◆ Activity
Would you retype the records below exactly as they appear?

Records from a dataset:

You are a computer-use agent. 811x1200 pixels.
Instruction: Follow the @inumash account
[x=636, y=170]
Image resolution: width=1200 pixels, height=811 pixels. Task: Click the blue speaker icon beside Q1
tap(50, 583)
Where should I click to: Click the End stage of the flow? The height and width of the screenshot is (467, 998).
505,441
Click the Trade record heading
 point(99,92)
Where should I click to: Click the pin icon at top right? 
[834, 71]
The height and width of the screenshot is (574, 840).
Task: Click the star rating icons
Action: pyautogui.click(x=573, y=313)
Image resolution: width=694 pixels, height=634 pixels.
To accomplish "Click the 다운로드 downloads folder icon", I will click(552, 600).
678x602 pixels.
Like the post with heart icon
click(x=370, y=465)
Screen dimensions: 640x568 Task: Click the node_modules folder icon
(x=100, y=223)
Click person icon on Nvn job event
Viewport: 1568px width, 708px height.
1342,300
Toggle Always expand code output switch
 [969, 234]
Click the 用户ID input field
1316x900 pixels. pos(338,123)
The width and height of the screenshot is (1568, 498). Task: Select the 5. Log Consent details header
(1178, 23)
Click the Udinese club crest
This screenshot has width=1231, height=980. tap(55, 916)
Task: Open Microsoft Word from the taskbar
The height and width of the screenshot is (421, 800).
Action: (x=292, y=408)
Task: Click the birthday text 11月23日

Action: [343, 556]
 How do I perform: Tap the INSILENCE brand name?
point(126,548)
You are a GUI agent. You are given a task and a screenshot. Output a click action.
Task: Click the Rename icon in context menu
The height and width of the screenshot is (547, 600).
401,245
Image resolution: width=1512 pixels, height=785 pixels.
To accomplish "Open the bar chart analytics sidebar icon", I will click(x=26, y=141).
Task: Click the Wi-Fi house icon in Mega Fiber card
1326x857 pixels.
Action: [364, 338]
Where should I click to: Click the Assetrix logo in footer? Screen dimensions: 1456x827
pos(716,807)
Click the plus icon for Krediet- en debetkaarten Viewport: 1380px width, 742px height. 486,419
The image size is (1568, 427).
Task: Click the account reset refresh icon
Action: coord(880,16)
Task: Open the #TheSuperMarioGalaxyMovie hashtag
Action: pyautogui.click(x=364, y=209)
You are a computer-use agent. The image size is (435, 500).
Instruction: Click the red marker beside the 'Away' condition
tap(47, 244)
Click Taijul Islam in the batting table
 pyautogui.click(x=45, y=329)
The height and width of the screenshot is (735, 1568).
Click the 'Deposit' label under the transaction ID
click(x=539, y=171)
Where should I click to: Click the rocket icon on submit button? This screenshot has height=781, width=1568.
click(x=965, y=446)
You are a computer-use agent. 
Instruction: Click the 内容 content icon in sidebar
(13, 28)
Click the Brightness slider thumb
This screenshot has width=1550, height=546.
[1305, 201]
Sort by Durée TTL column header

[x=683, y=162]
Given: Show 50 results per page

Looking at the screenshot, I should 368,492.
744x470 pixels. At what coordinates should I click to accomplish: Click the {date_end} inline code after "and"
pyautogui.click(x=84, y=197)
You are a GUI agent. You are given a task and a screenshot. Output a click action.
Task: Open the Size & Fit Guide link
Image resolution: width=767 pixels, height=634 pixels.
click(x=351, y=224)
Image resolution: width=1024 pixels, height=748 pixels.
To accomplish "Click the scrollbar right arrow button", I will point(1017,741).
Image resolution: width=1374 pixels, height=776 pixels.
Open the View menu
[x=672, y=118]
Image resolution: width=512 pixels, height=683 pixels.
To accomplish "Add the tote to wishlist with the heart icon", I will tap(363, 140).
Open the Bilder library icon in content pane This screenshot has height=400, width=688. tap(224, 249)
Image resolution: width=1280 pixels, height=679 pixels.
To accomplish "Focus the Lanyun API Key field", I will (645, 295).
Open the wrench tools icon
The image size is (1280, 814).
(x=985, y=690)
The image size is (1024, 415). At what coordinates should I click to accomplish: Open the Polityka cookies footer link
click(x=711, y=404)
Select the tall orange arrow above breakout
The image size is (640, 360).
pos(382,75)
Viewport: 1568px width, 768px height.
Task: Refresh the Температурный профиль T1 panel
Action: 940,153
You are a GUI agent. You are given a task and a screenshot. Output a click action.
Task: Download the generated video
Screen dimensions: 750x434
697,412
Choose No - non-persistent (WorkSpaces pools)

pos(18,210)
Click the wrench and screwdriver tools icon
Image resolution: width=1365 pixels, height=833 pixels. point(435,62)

◆ Answer box
You are a computer-use agent. 811x1200 pixels.
Instruction: Follow the @inumash account
[x=636, y=170]
Image resolution: width=1200 pixels, height=811 pixels. Task: Click the blue speaker icon beside Q1
tap(50, 583)
Where should I click to: Click the End stage of the flow? The height and width of the screenshot is (467, 998).
505,441
Click the Trade record heading
 point(99,92)
Where should I click to: Click the pin icon at top right? 
[834, 71]
The height and width of the screenshot is (574, 840).
Task: Click the star rating icons
Action: pyautogui.click(x=573, y=313)
Image resolution: width=694 pixels, height=634 pixels.
To accomplish "Click the 다운로드 downloads folder icon", I will click(552, 600).
678x602 pixels.
Like the post with heart icon
click(x=370, y=465)
Screen dimensions: 640x568 Task: Click the node_modules folder icon
(x=100, y=223)
Click person icon on Nvn job event
Viewport: 1568px width, 708px height.
1342,300
Toggle Always expand code output switch
 [969, 234]
Click the 用户ID input field
1316x900 pixels. pos(338,123)
The width and height of the screenshot is (1568, 498). Task: Select the 5. Log Consent details header
(1178, 23)
Click the Udinese club crest
This screenshot has width=1231, height=980. tap(55, 916)
Task: Open Microsoft Word from the taskbar
The height and width of the screenshot is (421, 800).
Action: (x=292, y=408)
Task: Click the birthday text 11月23日

Action: [343, 556]
 How do I perform: Tap the INSILENCE brand name?
point(126,548)
You are a GUI agent. You are given a task and a screenshot. Output a click action.
Task: Click the Rename icon in context menu
The height and width of the screenshot is (547, 600).
401,245
Image resolution: width=1512 pixels, height=785 pixels.
To accomplish "Open the bar chart analytics sidebar icon", I will click(x=26, y=141).
Task: Click the Wi-Fi house icon in Mega Fiber card
1326x857 pixels.
Action: [364, 338]
Where should I click to: Click the Assetrix logo in footer? Screen dimensions: 1456x827
pos(716,807)
Click the plus icon for Krediet- en debetkaarten Viewport: 1380px width, 742px height. 486,419
The image size is (1568, 427).
Task: Click the account reset refresh icon
Action: coord(880,16)
Task: Open the #TheSuperMarioGalaxyMovie hashtag
Action: pyautogui.click(x=364, y=209)
You are a computer-use agent. The image size is (435, 500).
Instruction: Click the red marker beside the 'Away' condition
tap(47, 244)
Click Taijul Islam in the batting table
 pyautogui.click(x=45, y=329)
The height and width of the screenshot is (735, 1568).
Click the 'Deposit' label under the transaction ID
click(x=539, y=171)
Where should I click to: Click the rocket icon on submit button? This screenshot has height=781, width=1568.
click(x=965, y=446)
You are a computer-use agent. 
Instruction: Click the 内容 content icon in sidebar
(13, 28)
Click the Brightness slider thumb
This screenshot has width=1550, height=546.
[1305, 201]
Sort by Durée TTL column header

[x=683, y=162]
Given: Show 50 results per page

Looking at the screenshot, I should 368,492.
744x470 pixels. At what coordinates should I click to accomplish: Click the {date_end} inline code after "and"
pyautogui.click(x=84, y=197)
You are a GUI agent. You are given a task and a screenshot. Output a click action.
Task: Open the Size & Fit Guide link
Image resolution: width=767 pixels, height=634 pixels.
click(x=351, y=224)
Image resolution: width=1024 pixels, height=748 pixels.
To accomplish "Click the scrollbar right arrow button", I will point(1017,741).
Image resolution: width=1374 pixels, height=776 pixels.
Open the View menu
[x=672, y=118]
Image resolution: width=512 pixels, height=683 pixels.
To accomplish "Add the tote to wishlist with the heart icon", I will tap(363, 140).
Open the Bilder library icon in content pane This screenshot has height=400, width=688. tap(224, 249)
Image resolution: width=1280 pixels, height=679 pixels.
To accomplish "Focus the Lanyun API Key field", I will (645, 295).
Open the wrench tools icon
The image size is (1280, 814).
(x=985, y=690)
The image size is (1024, 415). At what coordinates should I click to accomplish: Open the Polityka cookies footer link
click(x=711, y=404)
Select the tall orange arrow above breakout
The image size is (640, 360).
pos(382,75)
Viewport: 1568px width, 768px height.
Task: Refresh the Температурный профиль T1 panel
Action: 940,153
You are a GUI agent. You are given a task and a screenshot. Output a click action.
Task: Download the generated video
Screen dimensions: 750x434
697,412
Choose No - non-persistent (WorkSpaces pools)

pos(18,210)
Click the wrench and screwdriver tools icon
Image resolution: width=1365 pixels, height=833 pixels. point(435,62)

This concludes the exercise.